The Sapience SITC (Free SITC Whitepaper) poster has been published as a supplement in the Journal for ImmunoTherapy of Cancer (JITC), the society’s global, open access, peer-reviewed journal, and is available on the Presentations section of the company’s website: Presentations :: Sapience Therapeutics, Inc.

About ST101
ST101, a first-in-class antagonist of C/EBPβ, is currently being evaluated in the Phase 2 portion of an ongoing Phase 1-2 clinical study in patients with advanced unresectable and metastatic solid tumors (NCT04478279). ST101-101 is an open-label, Phase 1-2 dose-finding study designed to determine the safety, tolerability, PK, PD, and proof-of-concept efficacy of ST101 in patients with advanced solid tumors. The study consists of two phases: Phase 1 dose escalation/regimen exploration and Phase 2 dose expansion. In the ongoing Phase 2 dose expansion, Sapience is actively enrolling patients with GBM, metastatic cutaneous melanoma, castration-resistant prostate cancer and locally advanced or metastatic hormone-receptor positive breast cancer. In the ongoing dose escalation part of the study, ST101 has demonstrated clinical proof-of-concept with a durable RECIST 1.1-confirmed partial response (PR) in a patient with cutaneous melanoma and evidence of long-lasting stable disease in several additional patients.
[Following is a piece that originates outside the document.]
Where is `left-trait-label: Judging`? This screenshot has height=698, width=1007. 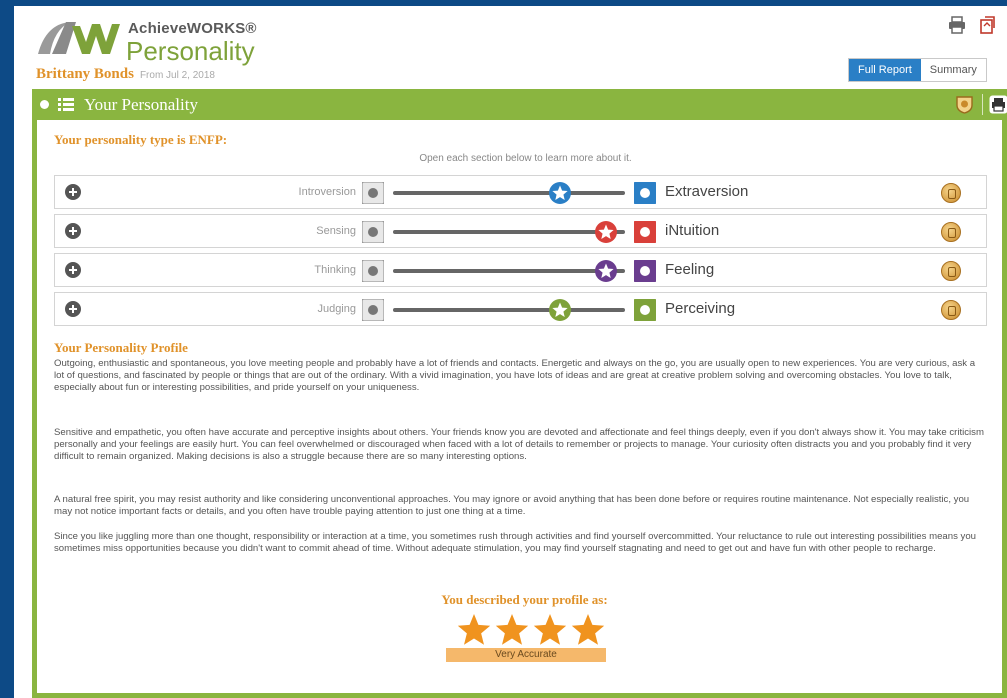 left-trait-label: Judging is located at coordinates (336, 309).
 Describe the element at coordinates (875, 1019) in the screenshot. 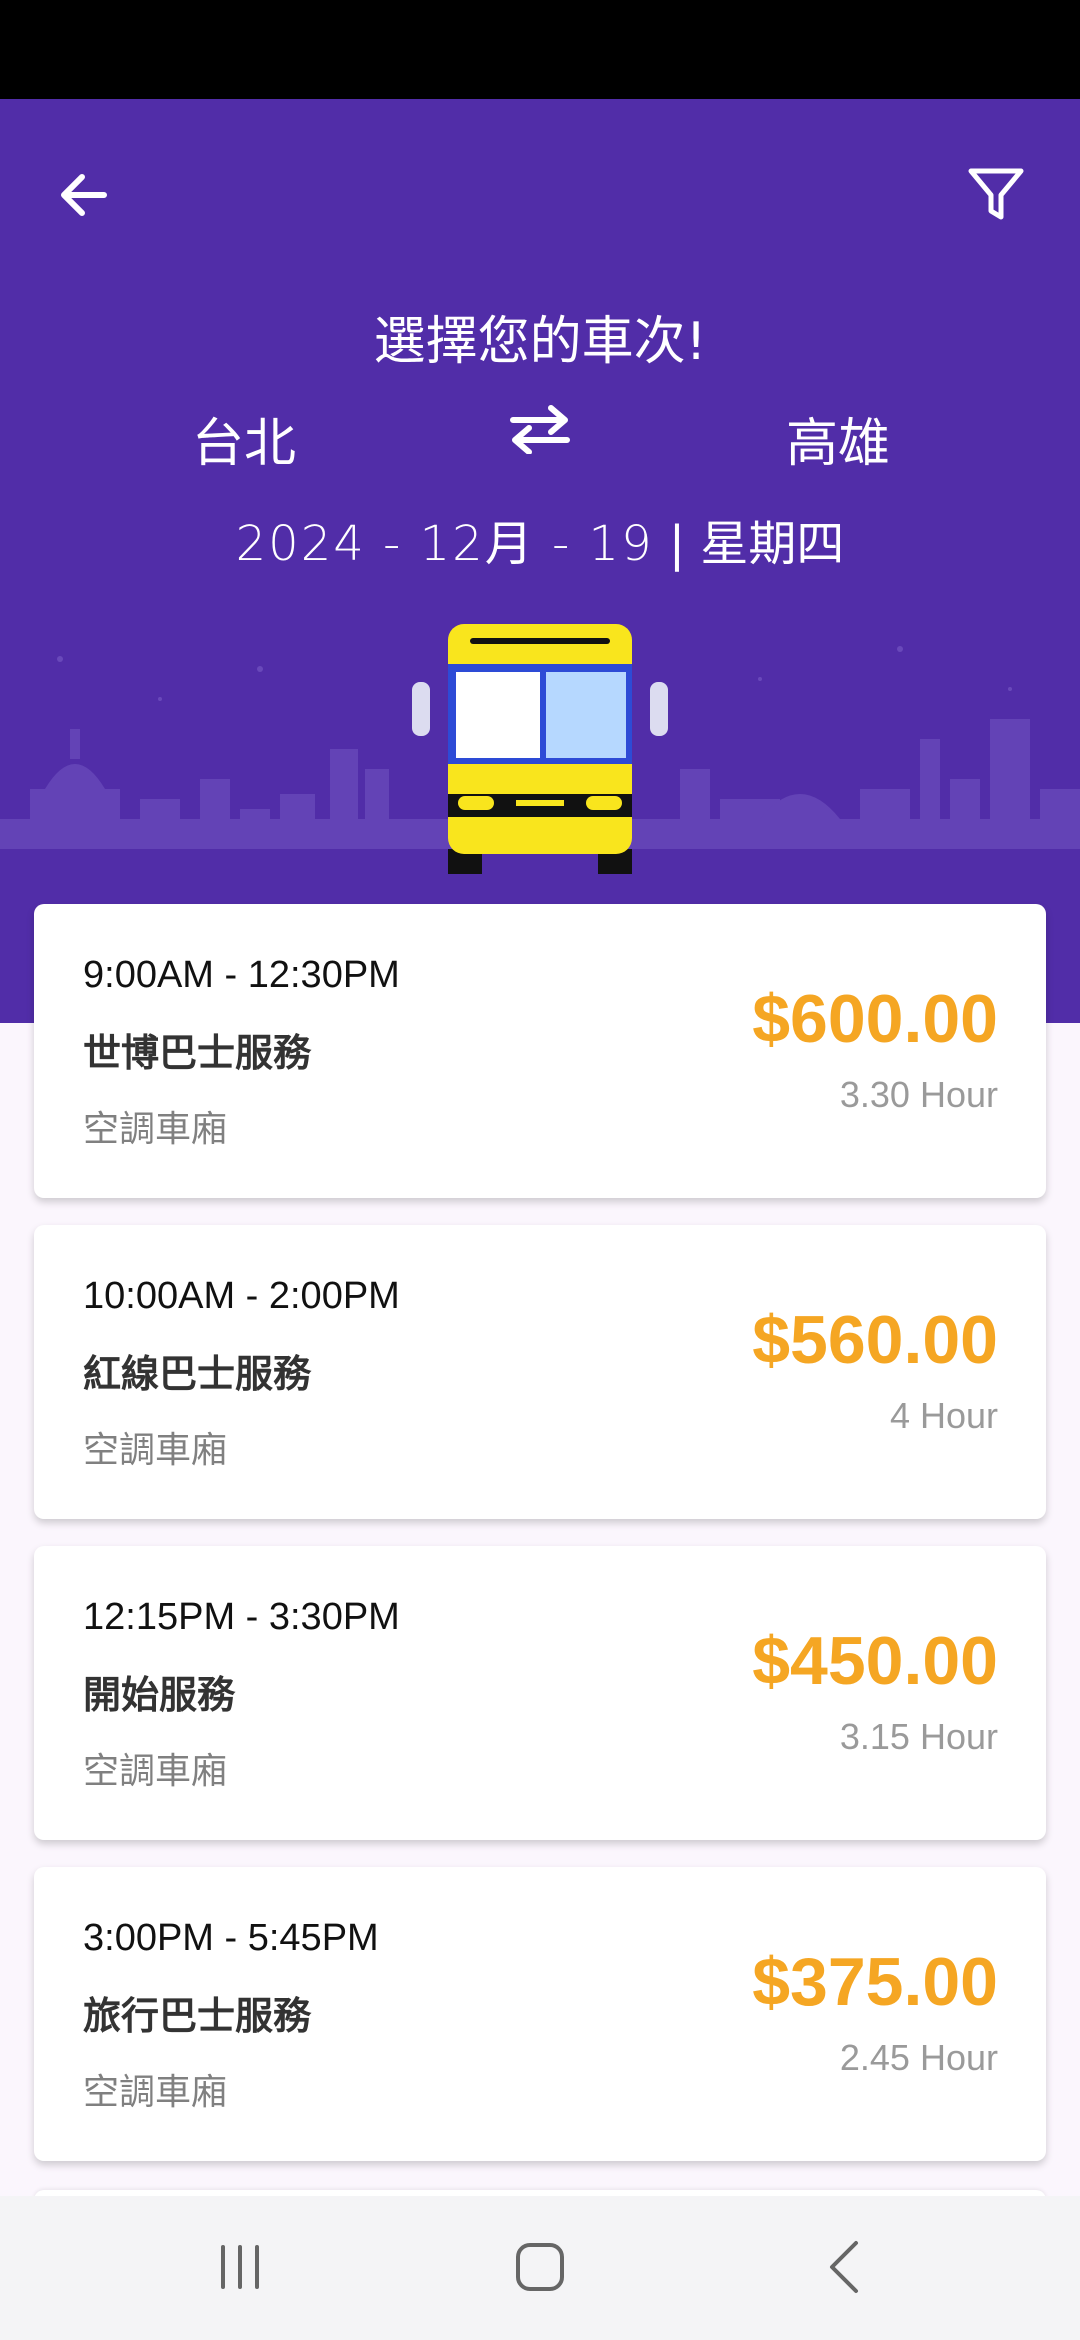

I see `trip-price: $600.00` at that location.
In the ongoing Phase 2 dose expansion part of the study, ST101 has demonstrated clinical proof-of-concept with a mRANO-confirmed partial response in a patient with recurrent GBM and evidence of long-lasting stable disease in several additional patients.

ST101 has been granted Fast Track designation for recurrent GBM and advanced cutaneous melanoma in patients who have disease progression on or after anti-PD-1/anti-PD-L1 therapy, as well as orphan designations from the FDA for advanced melanoma, glioma and AML, and from the European Commission for the treatment of glioma.